While in Berlin, I also intended to consult some manuscripts that the Russian scientists that I research cite in their work. While I am not doing a comparative history per se, I pay attention in my research to the commensurability and translatability of various concepts like will, self, personhood from various languages, German included. With there being no perfect translation between one language to another, I consider how much of the cultural, social and political meaning is kept and lost during this translation into another language and scientific, and ideological situation. As it turned out, however, I managed to find in Berlin, at the Staatsbibliothek, some Russian titles that complement my bibliography at this moment.

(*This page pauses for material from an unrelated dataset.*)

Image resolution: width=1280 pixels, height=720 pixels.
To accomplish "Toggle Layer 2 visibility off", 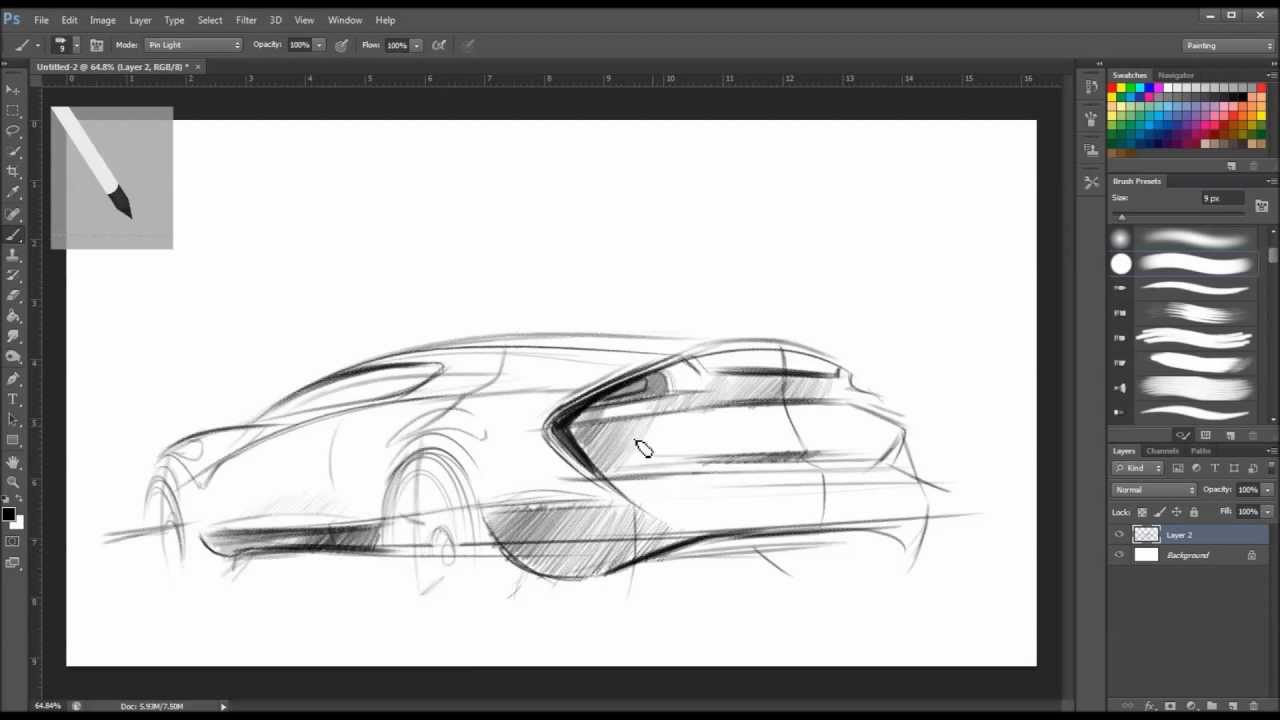I will pos(1119,534).
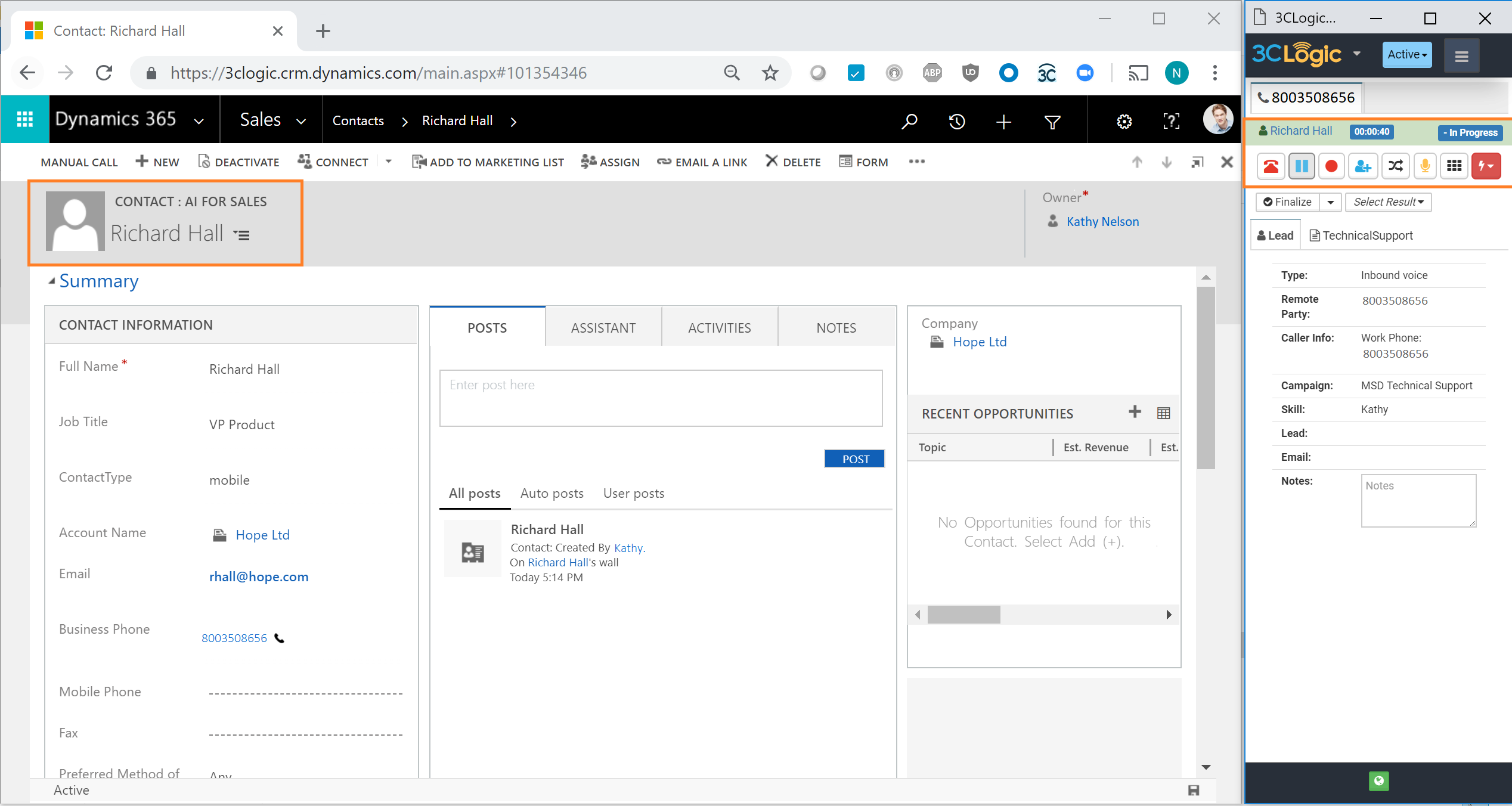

Researching and Writing History Today
After the shock of the first months of full-scale war, when many of us, each in their own way, tried to help, we had to eventually face the question of our field work. Being unable to travel to both countries, it forced us to readjust our archival bibliographies and somewhere the research angle. We turned to other archives and libraries in countries that were once imperial or soviet territories and harbour, each to different extent, materials and sources that we can now consult. This, however, cannot and is not to be compared to the plight of my colleagues who stayed or returned to Ukraine, and continue their research there, under shell bombing. Their access to the archives and libraries is also restricted due to curfews and air raids. In the years to come we will have to reckon with how this war changed the way we do history: both in terms of the questions we ask and methodologies we develop, as well as in terms of the way we think and access archives and sources. In a time when distorted and falsely fabricated accounts of history are being employed to justify crimes against humanity and of aggression, it is important that we find ways to continue researching and asking questions that challenge these narratives of violence and oppression.